If you don’t have hearing loss, it is easy to forget just how much you depend on your ears. Hearing aids are great if you can afford them, but they aren’t like glasses where they immediately improve your sense in almost every way. In addition to having to get used to a hearing aid you’ll often find increased noise and even feedback. If you’ve been to a theater lately, you may have noticed a closed caption display system somewhere nearby that you can sit within visual range of should you be hard of hearing. That limits your seat choices though, and requires you to split your attention between the stage and the device. The National Theatre of London is using Epson smart glasses to put the captions right in your individual line of vision (see video below).

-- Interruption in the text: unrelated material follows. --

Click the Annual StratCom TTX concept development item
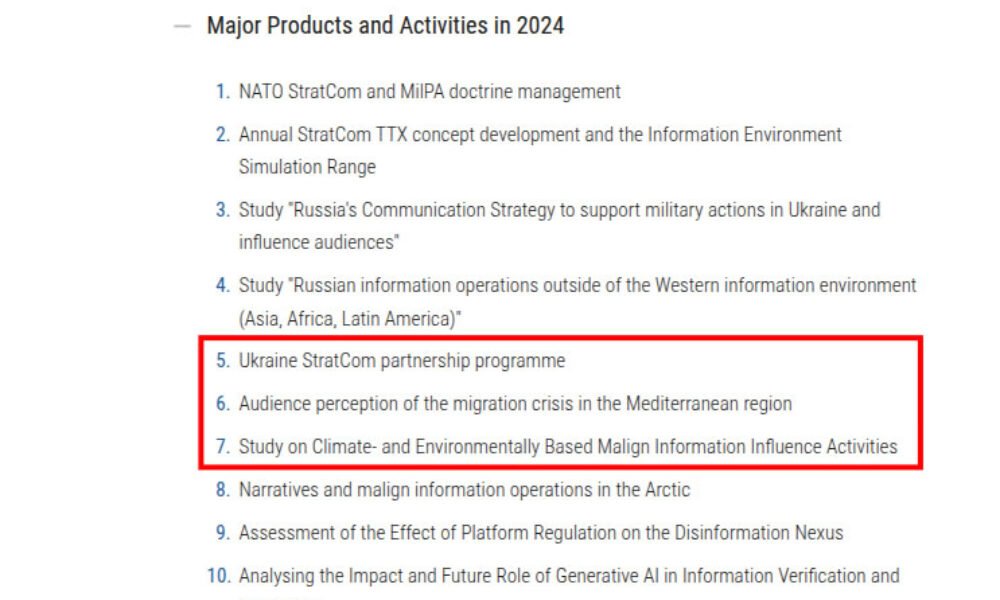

The Epson glasses are similar to the Google Glass that caused such a stir a few years ago, and it seems like such a great application we are surprised it has taken this long to be created. We were also surprised to hear about the length of the project, amazingly it took four years. The Epson glasses can take HDMI or USB-C inputs, so it seems as though a Raspberry Pi, a battery, and the glasses could have made this a weekend project.

Augmented reality has been one of those technologies that ought to be great, but the “killer application” for it doesn’t seem to be out there yet. However, if you are hard of hearing, this could certainly be it. It makes us wonder what other things could be done with headgear like this. Speech to text is getting better every day, so maybe glasses that caption real life? We could even see just showing a red bar to indicate the direction of loud sounds might be a handy thing to have.

Of course, you don’t need smart glasses just to get an alert for a loud noise. We’ve even seen Alexa learn ASL.

10 thoughts on “Glasses For The Hearing Impaired?

  1. Yeah the voice software engine could’ve most useful. I like the idea of using these types of augmented reality glasses eg for use in ground penetrating radar or even dumb metal detectors where some processing can detect changes in dielectric strength such as ground mineralisation vs high organic content etc…

  2. Well over half of every movie theatre now has AR-style Sony caption glasses and has had them for years, so the only way this is ‘new’ is the application to a theatre setting. And AI driven real time caption glasses sound great but pose a lot of technical difficulties above and beyond just speech recognition.

  3. If you watch the video, you can see why it wasn’t a weekend project. They didn’t just make the glasses, they had to integrate staging, voice recognition, lighting cues, etc. so the show doesn’t need to have already been captioned.

  4. I wonder if the same thing would happen with this that happened with all of us from the home phone era. We had EVERYONE’S number memorized. Now with Cell phones, i know 2 numbers. What if this causes a general ignorance factor down the line? Could have a negative impact. Just a thought.

    1. Eh, speak for yourself we had a sheet of neatly hand printed names and numbers for regular contacts under the phone and a cork board for hastily scrawled new and rarely used numbers beside it. Yes it was a wall mount corded rotary phone but the only numbers I knew were the ones I memorized from sheer repetition. I didn’t NEED to memorize every phone number because I didn’t use (dialing out) a phone anywhere but from home.
      https://xkcd.com/1227/
      Look we are THAT age, we need to start self monitoring if we are “Back in my day…”-ing when we don’t mean to.